|Year : 2017 | Volume
| Issue : 2 | Page : 40-45
Comparison of two care schedules for monitoring of cardiotoxicity in patients receiving trastuzumab-based therapy for early-stage breast cancer: study protocol for a randomized controlled non-inferiority trial
Olexiy Aseyev1, Carol Stober2, Jeffrey Sulpher3, Mark Clemons3, Christopher Johnson3, Dean Fergusson4, Lisa Vandermeer2, Sasha Mazzarello2, Susan Dent3
1 Department of Medicine, Division of Medical Oncology, The Ottawa Hospital, University of Ottawa, Ottawa, ON; Department of Clinical Sciences, The Thunder Bay Regional Health Sciences Centre and Northern Ontario School of Medicine, Thunder Bay, ON, Canada
2 Ottawa Hospital Research Institute, University of Ottawa, Ottawa, ON, Canada
3 Department of Medicine, Division of Medical Oncology, The Ottawa Hospital, University of Ottawa, Ottawa, ON, Canada
4 Clinical Epidemiology Program, The Ottawa Hospital Research Institute, Ottawa, ON, Canada
|Date of Web Publication||10-Jul-2017|
Department of Medicine, Division of Medical Oncology, The Ottawa Hospital, University of Ottawa, Ottawa, ON; Department of Clinical Sciences, The Thunder Bay Regional Health Sciences Centre and Northern Ontario School of Medicine, Thunder Bay, ON
Source of Support: This work was supported by Internal Funding by Ottawa REaCT Program., Conflict of Interest: None
Background: Cardiotoxicity is a toxic side effect of trastuzumab-based therapy. Current guidelines for cardiac monitoring (every 3 months) in patients with human epidermal growth factor receptor 2 (HER2)-positive breast cancer receiving trastuzumab-based therapy have been dictated by the increased risk of cardiotoxicity observed in clinical trials. However, the majority of these patients are at a low risk of cardiac complications and may not require such frequent monitoring.

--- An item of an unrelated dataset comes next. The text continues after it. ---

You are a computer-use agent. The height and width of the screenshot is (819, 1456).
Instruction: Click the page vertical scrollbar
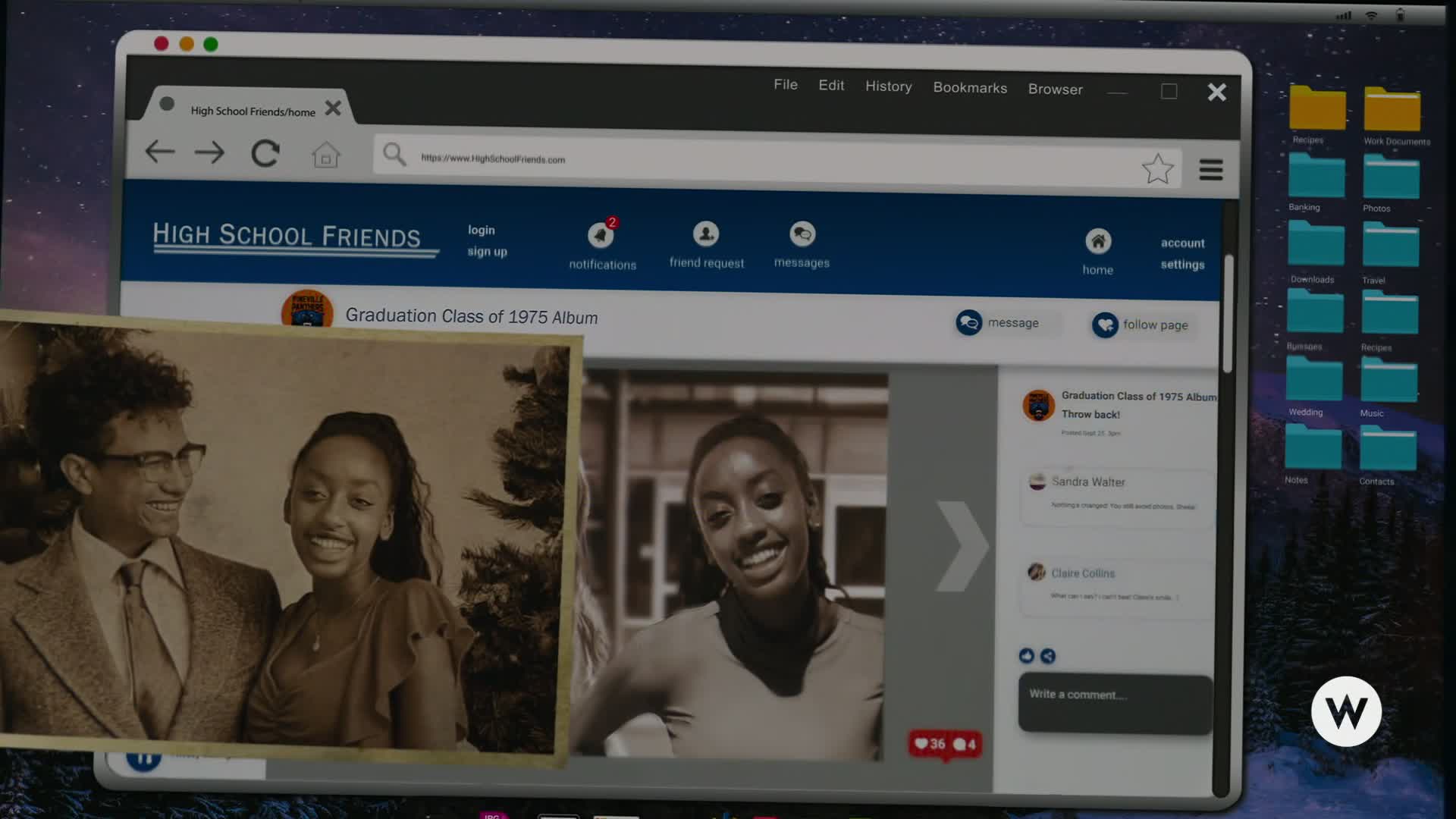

Objective: This randomized controlled clinical trial will be performed to demonstrate that cardiac monitoring (echocardiography (ECHO)/multiple gated acquisition scan (MUGA) every 4 months is not inferior to every 3 months in the detection of cardiac dysfunction (decrease in left ventricular ejection fraction (LVEF)) in patients receiving trastuzumab-based therapy for early-stage HER2-positive breast cancer.
Study period: From June 2016 to December 2018.
Study location: The Ottawa Hospital Cancer Centre.
Principal investigator: Dr. Olexiy Aseyev and Dr. Susan Dent at Department of Medicine, Division of Medical Oncology, The Ottawa Hospital, University of Ottawa, Canada.
Study design: A prospective, single-center, randomized controlled non-inferiority clinical trial.
Study population: A total of 200 patients with early-stage HER2-positive breast cancer (n = 100 in each group) receiving trastuzumab-based therapy will be enrolled.
Inclusion criteria: Patients with histologically confirmed early-stage HER2-positive breast cancer receiving trastuzumab-based therapy, who are over 18 years of age, have a normal baseline LVEF (> 53%) and are able to provide verbal consent will be included in this study.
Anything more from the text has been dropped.